**INSTRUCTIONS**:
(A) Answer these questions using the text on foods and cancer:
(i) Which vegetable has the highest amount of glucosinolates?
(ii) Why should onion, garlic and leek be eaten raw?
(iii) What increases the potency of curcumin by a thousand times?
(B) Pick up the text on foods and cancer right after its last sentence and keep it going.

**TEXT**:
It includes red cabbage, white cabbage, Brussels sprouts, broccoli, cauliflower, radish and others. They are meant to be consumed raw, steamed or quickly fried, at least three times each week. The active substances (polyphenols and glucosinolates) contained in these vegetables are helpful in leukemia, bladder cancer, breast cancer, colon and prostate cancer. Keep in mind that Brussels sprouts have the highest amount of glucosinolates.

2. Onion, garlic and leek

They contain high amounts of polyphenols that are active in stomach cancer, esophageal cancer, breast cancer, colon and prostate cancer, reducing by 70% the risk of development. They should be eaten raw because the active substances in the vacuoles can easily be damaged by cooking.


3. Soya

Soya in all its forms is a healthy source of phytoestrogen and it is a basic food in Japan (at least 65 g/day), while in Europe it is less appreciated (1 g/day). Phytoestrogen blocks cell division and tumor growth, being useful in breast cancer, uterine cancer and prostate cancer. Obesity favors the synthesis of sexual hormones in excess, which can trigger the onset of cancer but phytoestrogens function as anti-estrogen compounds by blocking the estrogen cell receptor and therefore stops the cell from going into division.


4. Turmeric

The active substance in turmeric is curcumin and it is useful in stomach cancer, melanoma, breast cancer, liver and colon cancer. It inhibits angiogenesis and cell division and its potency is increased by a thousand times when pepper is ingested with it.

**DATASET RECORDS**:
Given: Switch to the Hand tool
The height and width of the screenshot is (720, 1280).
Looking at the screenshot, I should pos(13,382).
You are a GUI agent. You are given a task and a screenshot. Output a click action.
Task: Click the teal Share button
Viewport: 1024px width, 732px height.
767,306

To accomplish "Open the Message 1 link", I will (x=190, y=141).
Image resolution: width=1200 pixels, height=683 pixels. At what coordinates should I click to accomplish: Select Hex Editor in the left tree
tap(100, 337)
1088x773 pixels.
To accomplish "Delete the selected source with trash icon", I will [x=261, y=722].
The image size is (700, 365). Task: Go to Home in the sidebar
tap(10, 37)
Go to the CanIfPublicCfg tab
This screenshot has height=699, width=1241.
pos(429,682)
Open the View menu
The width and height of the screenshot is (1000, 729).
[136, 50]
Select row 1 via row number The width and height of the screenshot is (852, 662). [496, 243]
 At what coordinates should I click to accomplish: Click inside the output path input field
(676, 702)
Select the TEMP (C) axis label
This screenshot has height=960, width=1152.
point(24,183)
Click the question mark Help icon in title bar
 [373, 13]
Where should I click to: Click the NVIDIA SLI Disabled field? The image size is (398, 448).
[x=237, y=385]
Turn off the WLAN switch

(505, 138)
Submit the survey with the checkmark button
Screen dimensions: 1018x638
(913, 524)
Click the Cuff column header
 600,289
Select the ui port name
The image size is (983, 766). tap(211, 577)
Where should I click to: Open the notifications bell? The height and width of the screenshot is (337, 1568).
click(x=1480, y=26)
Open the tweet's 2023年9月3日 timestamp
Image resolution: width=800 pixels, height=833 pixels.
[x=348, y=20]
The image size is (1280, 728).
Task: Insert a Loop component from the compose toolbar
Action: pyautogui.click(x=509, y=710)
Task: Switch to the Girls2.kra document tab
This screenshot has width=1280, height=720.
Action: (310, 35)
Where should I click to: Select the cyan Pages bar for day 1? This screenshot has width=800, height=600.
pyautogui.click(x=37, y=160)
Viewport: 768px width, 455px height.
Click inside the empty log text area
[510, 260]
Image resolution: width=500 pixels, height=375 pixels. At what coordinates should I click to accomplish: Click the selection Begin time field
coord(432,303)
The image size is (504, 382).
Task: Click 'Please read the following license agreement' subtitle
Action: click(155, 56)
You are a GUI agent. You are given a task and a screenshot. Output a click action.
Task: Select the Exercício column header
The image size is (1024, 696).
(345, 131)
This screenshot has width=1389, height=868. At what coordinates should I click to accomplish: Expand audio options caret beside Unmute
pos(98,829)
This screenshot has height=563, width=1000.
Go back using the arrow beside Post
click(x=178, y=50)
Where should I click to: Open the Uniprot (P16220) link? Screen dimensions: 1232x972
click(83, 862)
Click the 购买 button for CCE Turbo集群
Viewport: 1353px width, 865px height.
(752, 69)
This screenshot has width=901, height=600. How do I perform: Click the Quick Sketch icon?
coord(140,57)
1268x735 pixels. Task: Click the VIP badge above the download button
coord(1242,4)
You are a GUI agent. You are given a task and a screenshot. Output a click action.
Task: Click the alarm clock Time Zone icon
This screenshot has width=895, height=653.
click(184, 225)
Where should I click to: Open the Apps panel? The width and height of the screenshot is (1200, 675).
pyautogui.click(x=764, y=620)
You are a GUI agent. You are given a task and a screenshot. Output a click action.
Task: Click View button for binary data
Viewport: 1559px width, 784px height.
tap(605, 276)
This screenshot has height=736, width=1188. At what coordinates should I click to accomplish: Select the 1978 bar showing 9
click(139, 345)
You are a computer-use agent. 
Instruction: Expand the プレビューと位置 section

**ANSWERS FOR THE TASKS**:
(A)
(i) Brussels sprouts.
(ii) Cooking can easily damage the active substances in the vacuoles.
(iii) Eating pepper along with it.

(B)
5. Green tea

Did you know that 15 000 cups of green tea are consumed worldwide each second? This isn’t the only most consumed drink in the world, but it is also very healthy because it contains polyphenols that have antibacterial and antifungal properties. It is useful in melanoma, kidney cancer, leukemia, prostate and breast cancer. The strongest green tea is Sencha (the Japanese ryokucha) which is made into the green tea beverage by infusing the processed whole tea leaves in hot water. Green tea can be a very potent natural drug if consumed three times per day for a long period of time.


6. Berries

This group includes strawberries, blackberries, blueberries and others. It containts polyphenols (ellagic acid) that prevent tumor proliferation and inhibits cell division. The antocyanins they contain give them color, maintain tumor latency and reduce estrogen synthesis.


7. Omega-3 fatty acids

They can be found in plants (walnuts, pine seeds, green algae, olive oil) and in animals (salmon, sardines, trout and tuna). Omega-3 fatty acids aren’t synthesized within the human body, therefore it is essential they are taken from foods. It is advised to consume fish twice each week and a fistful of walnuts each day. These compounds protect the cardiovascular system, reduce cholesterol and have anti-inflammatory properties. They are useful in pancreatic cancer, colon cancer and breast cancer.


8. Tomatoes

They contain an active substance called lycopene that has the highest concentration in tomato paste. It is ideal to eat tomatoes or their derived products at least twice a week as it is very useful in preventing prostate cancer.


9. Citrus fruits

They contain active substances that are good antioxidants against esophageal cancer, mouth cancer, laryngeal cancer, stomach cancer and leukemia. It is important to remember that grapefruit shouldn’t be consumed when following a prescribed drug treatment as it tends to accumulate drugs within the body, preventing them from being eliminated. The high amounts of drugs that accumulate can sometimes lead to death.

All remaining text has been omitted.